Un symbole universel, ancré dans un territoire
Mais c’est aussi là tout le paradoxe du Barça : un club mondial, mais profondément local. Sa force de séduction repose sur cette dualité, celle d’un football universel, enraciné dans une mémoire et une langue propre. Dans les travées du Camp Nou, on chante encore Visca el Barça i visca Catalunya. Ces mots résonnent comme un hymne, un pont entre passé et présent, entre sport et culture. « Le football est le miroir de la société, quand la politique s’apaise, le ballon respire. Quand les tensions montent, le terrain devient tribune » conclut Gerardo Riquelme. À l’heure où le club se reconstruit sportivement et structurellement, son rôle identitaire reste un pilier de sa légitimité. Les défis économiques et les ambitions internationales ne sauraient effacer ce qui fait du Barça un club unique : son enracinement dans la culture catalane. « C’est un acteur culturel avant d’être un acteur sportif », résume Xavier Díez. Tant qu’il y aura une Catalogne fière de son histoire, il y aura un Barça pour la représenter. Dans un monde où les clubs se fondent dans la globalisation, le Barça demeure une exception, une institution où chaque rencontre, chaque chant et chaque dra peau racontent un peuple. Ici, le football se joue autant sur la pelouse que dans le cœur des Catalans. « Més que un club », une devise, certes mais surtout, un destin.

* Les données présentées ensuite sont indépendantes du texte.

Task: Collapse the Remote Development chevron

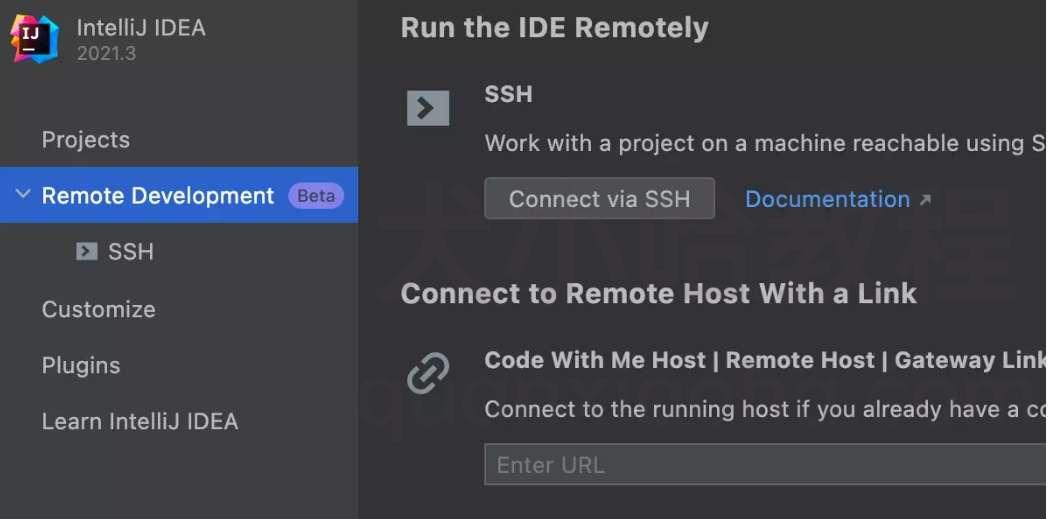Action: (x=23, y=194)
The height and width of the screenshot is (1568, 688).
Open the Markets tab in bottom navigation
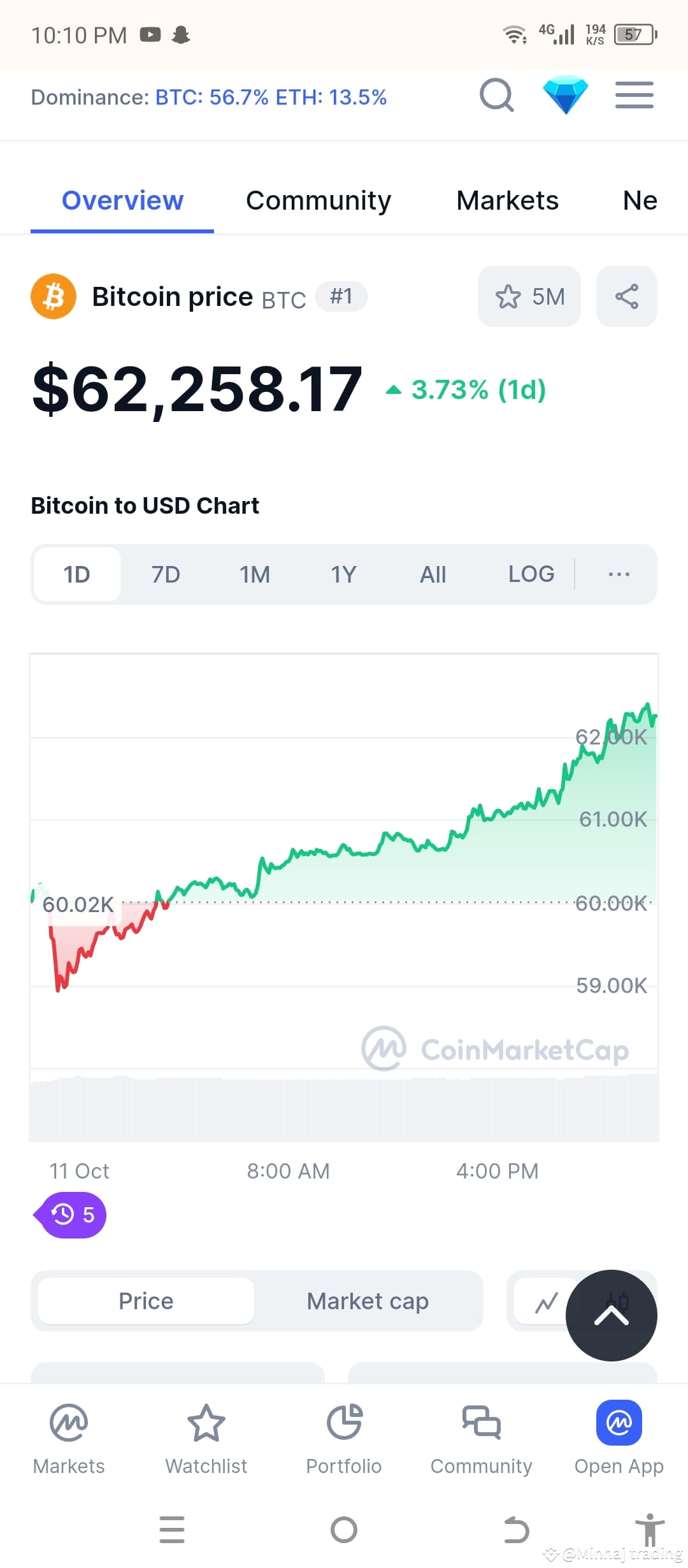point(68,1437)
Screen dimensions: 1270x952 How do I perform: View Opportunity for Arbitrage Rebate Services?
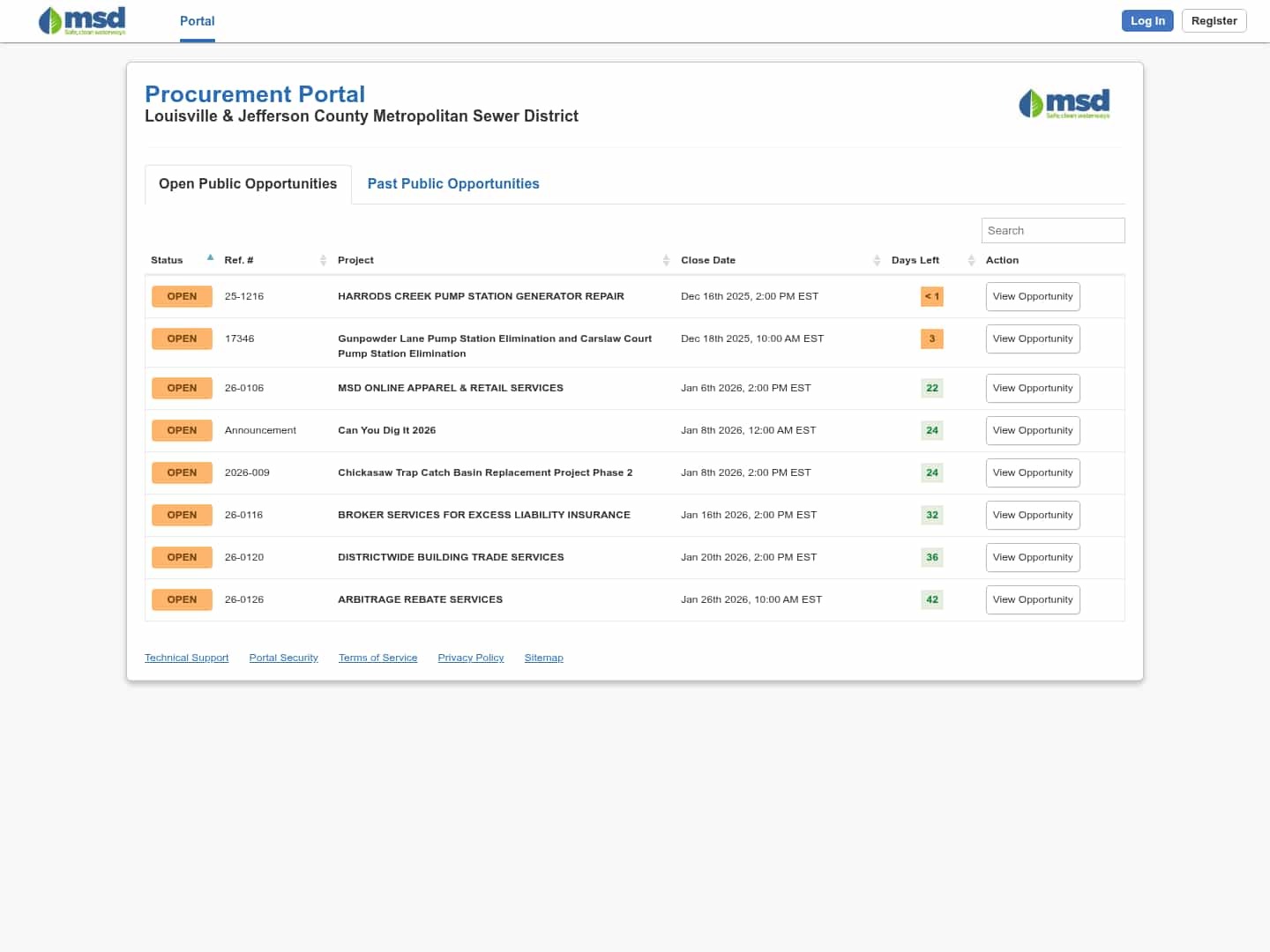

Les dates clés du catalanisme au Barça
1899 : Fondation du FC Barcelone par Joan Gamper, rapidement adopté comme espace d’expression catalaniste.
1936 : Assassinat de Josep Sunyol, président du club et militant catalan.
1957 : Inauguration du Camp Nou, l’un des rares lieux où les couleurs et la langue catalanes subsistent sous la dictature.
1975 : Fin du franquisme : le Barça réaffirme publiquement son identité catalane.
1981 : Première apparition officielle de la Senyera sur un maillot du club.
2008 – 2012 : L’ère Guardiola exporte la culture catalane via un style de jeu admiré.
1er octobre 2017 : Match à huis clos pendant le référendum d’indépendance.
2020 – 2024 : Le Barça féminin s’impose en Europe et devient une nouvelle vitrine de la Catalogne.